On vous a parlé de la supériorité de son esprit; et comme à ma prière vous avez consenti à venir vivre chez moi l'année prochaine, vous craignez de rencontrer dans votre belle-fille un caractère despotique. Matilde, dont l'esprit est borné, a des volontés positives sur les plus petites circonstances de la vie domestique; Delphine n'a que deux intérêts au monde, le sentiment et la pensée relie est sans désirs, comme sans avis sur les détails journaliers, et s'abandonne avec joie à tous les goûts des autres; elle n'attache du prix qu'à plaire et à être aimée. Vous serez l'objet continuel de ses soins les plus assidus; je la vois avec madame de Vernon; jamais l'amour filial, l'amitié complaisante et dévouée ne pourroient inspirer une conduite plus aimable. Ah! ma mère, c'est votre bonheur autant que le mien, que j'assure en épousant madame d'Albémar.
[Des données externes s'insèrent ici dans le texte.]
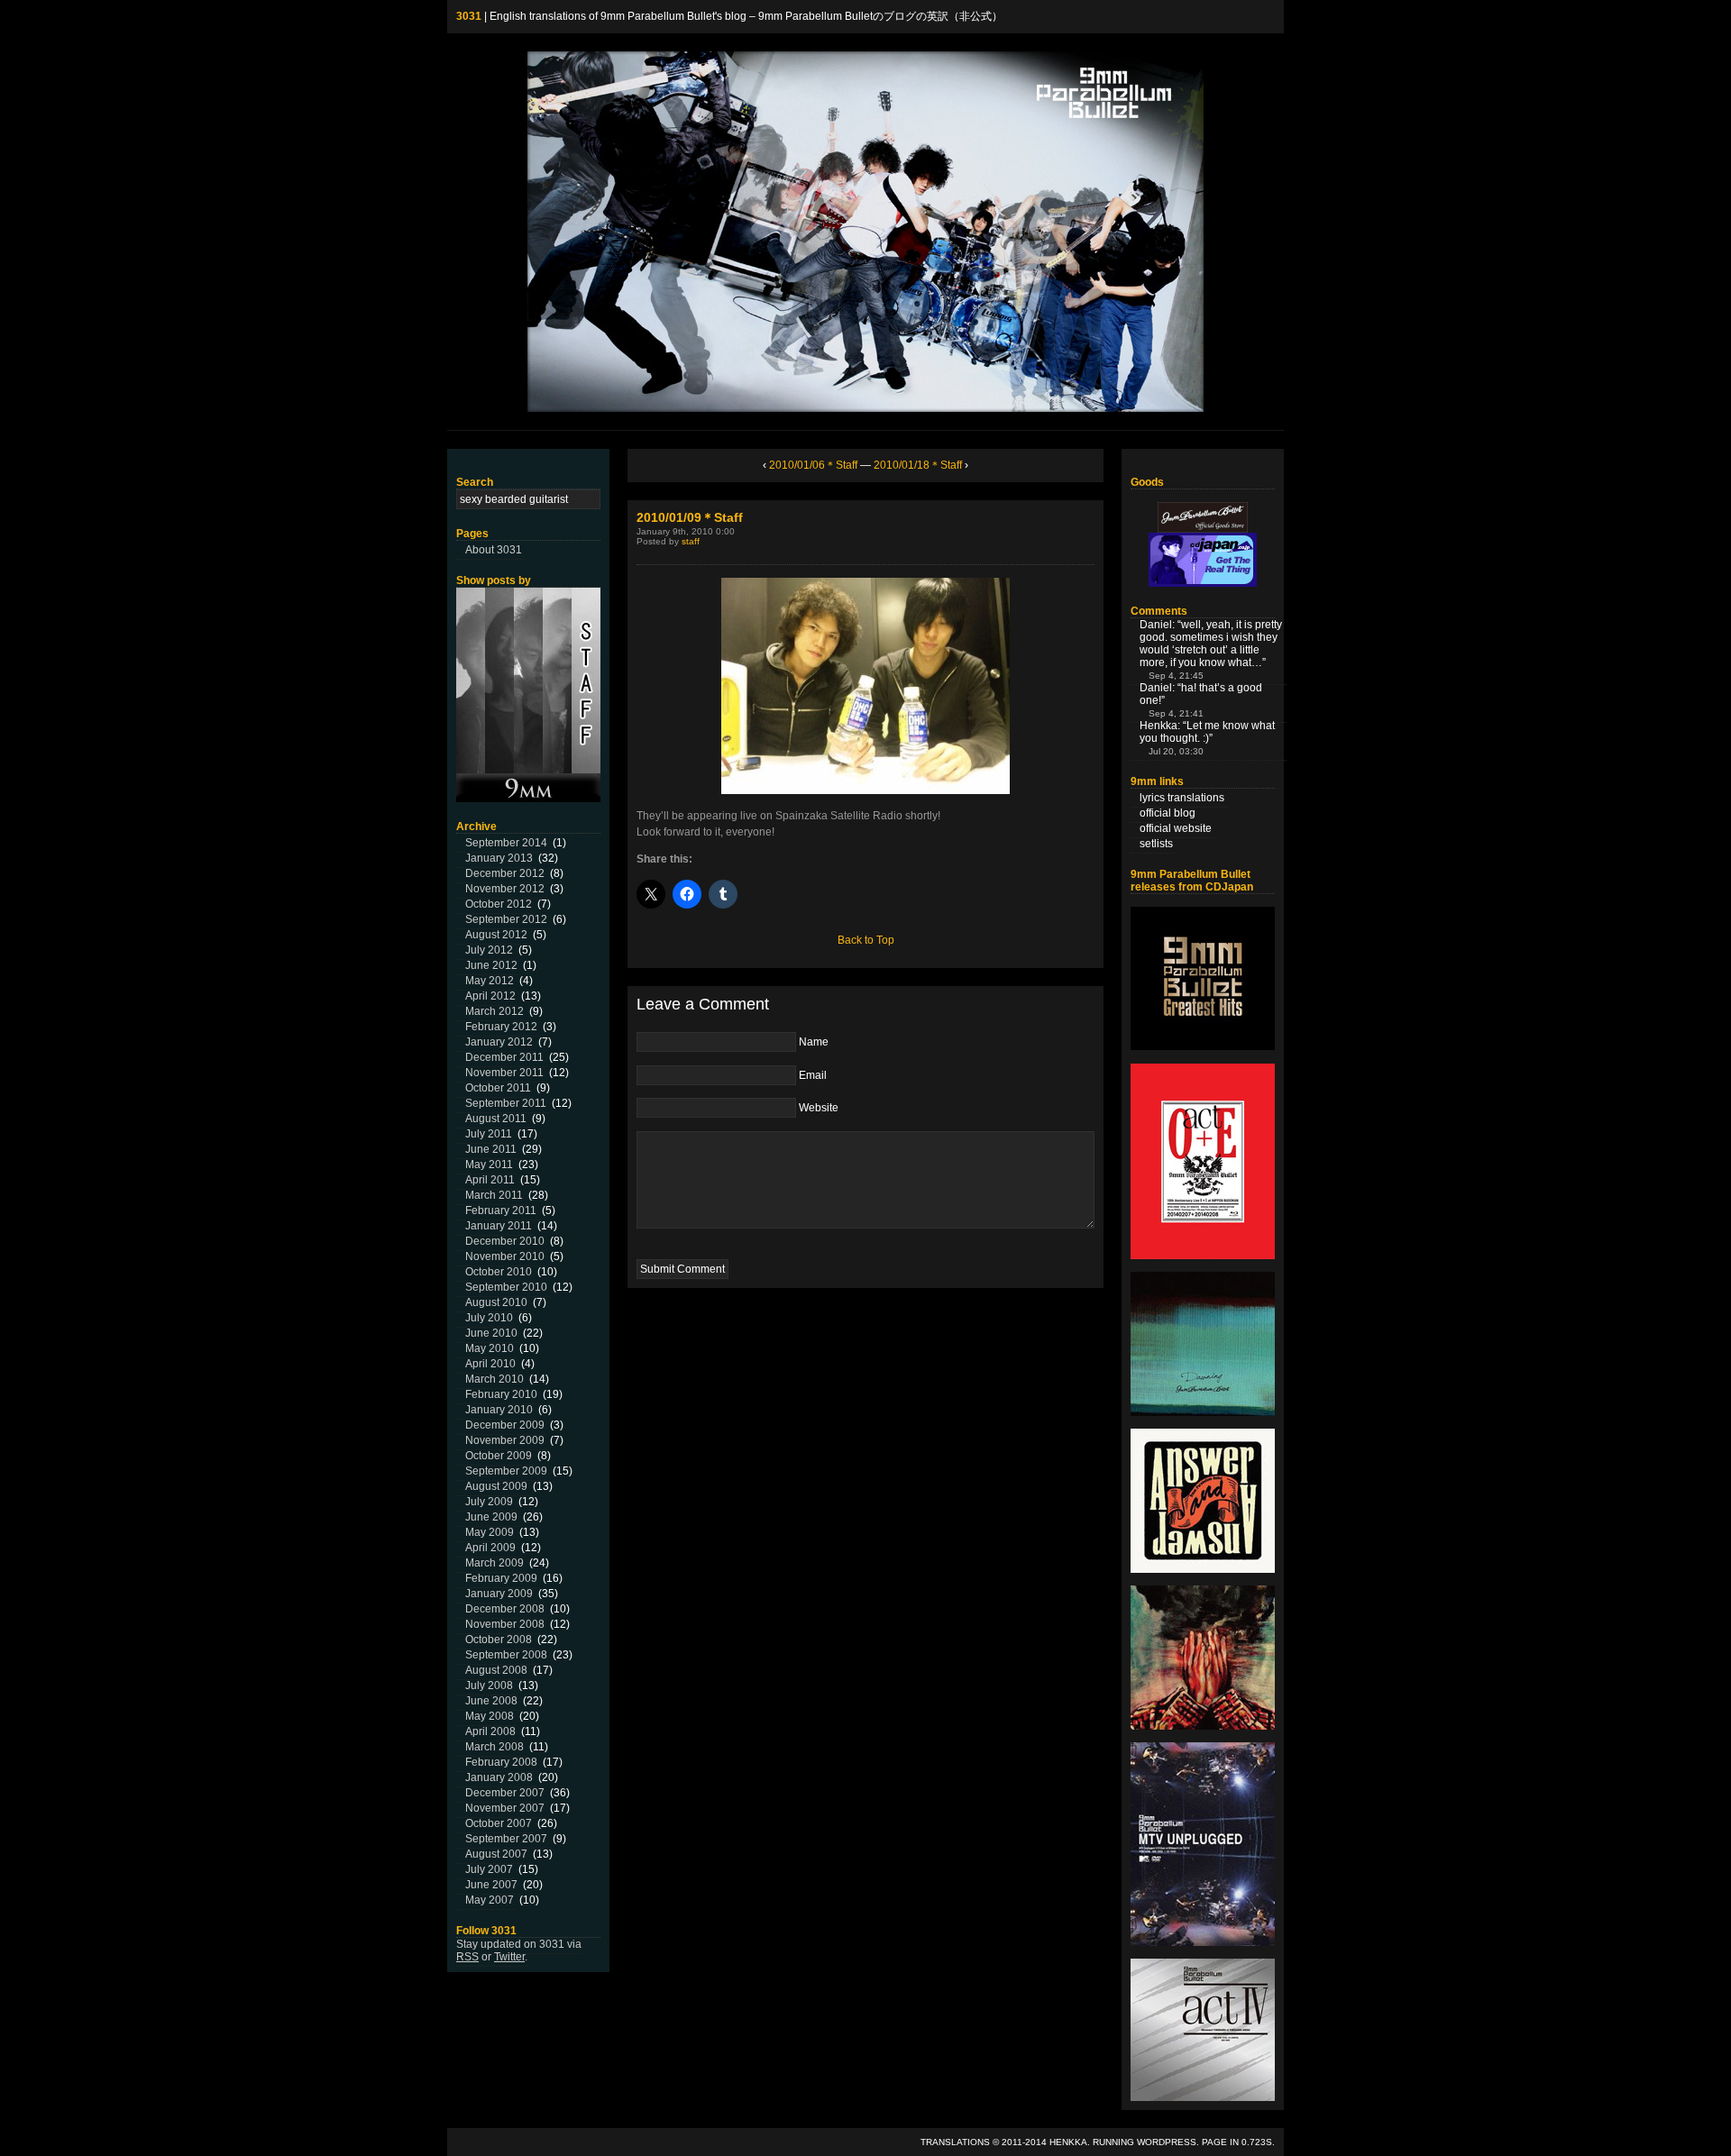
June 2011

Vous n'avez pas réfléchi combien vous auriez de peine à ménager l'amour-propre d'une personne médiocre: tout est si doux, tout est si facile avec un être vraiment supérieur! Les opinions même de Delphine sont mille fois plus aisées à modifier, que celles de Matilde. Delphine ne peut jamais craindre d'être humiliée; Delphine ne peut jamais éprouver les inquiétudes de la vanité; son esprit est prêt à reconnoître une erreur, accoutumé qu'il est à découvrir tant de vérités nouvelles, et son coeur se plaît à céder aux lumières de ceux qu'elle aime.

On vous a dit encore, j'ai honte de l'écrire, qu'elle étoit fausse et dissimulée; que j'ignorois sa vie passée et ses affections présentes: sa vie passée! tout le monde la sait; ses affections présentes! que vous a-t-on mandé sur M. de Serbellane? pourquoi me le nommez-vous? Non, Delphine ne m'a rien caché. Delphine fausse! dissimulée!… Si cela pouvoit être vrai, son caractère seroit le plus méprisable de tous; car elle profaneroit indignement les plus beaux dons que la nature ait jamais faits, pour entraîner et convaincre.

Enfin, j'oserai vous le dire, sans porter atteinte au respect profond que j'aime à vous consacrer; je suis résolu à épouser madame d'Albémar, à moins que vous ne me prouviez qu'une loi de l'honneur s'y oppose. Le sacrifice que je ferois alors seroit bientôt suivi de celui de ma vie: l'honneur peut l'exiger; mais vous, ma mère, seriez-vous heureuse à ce prix?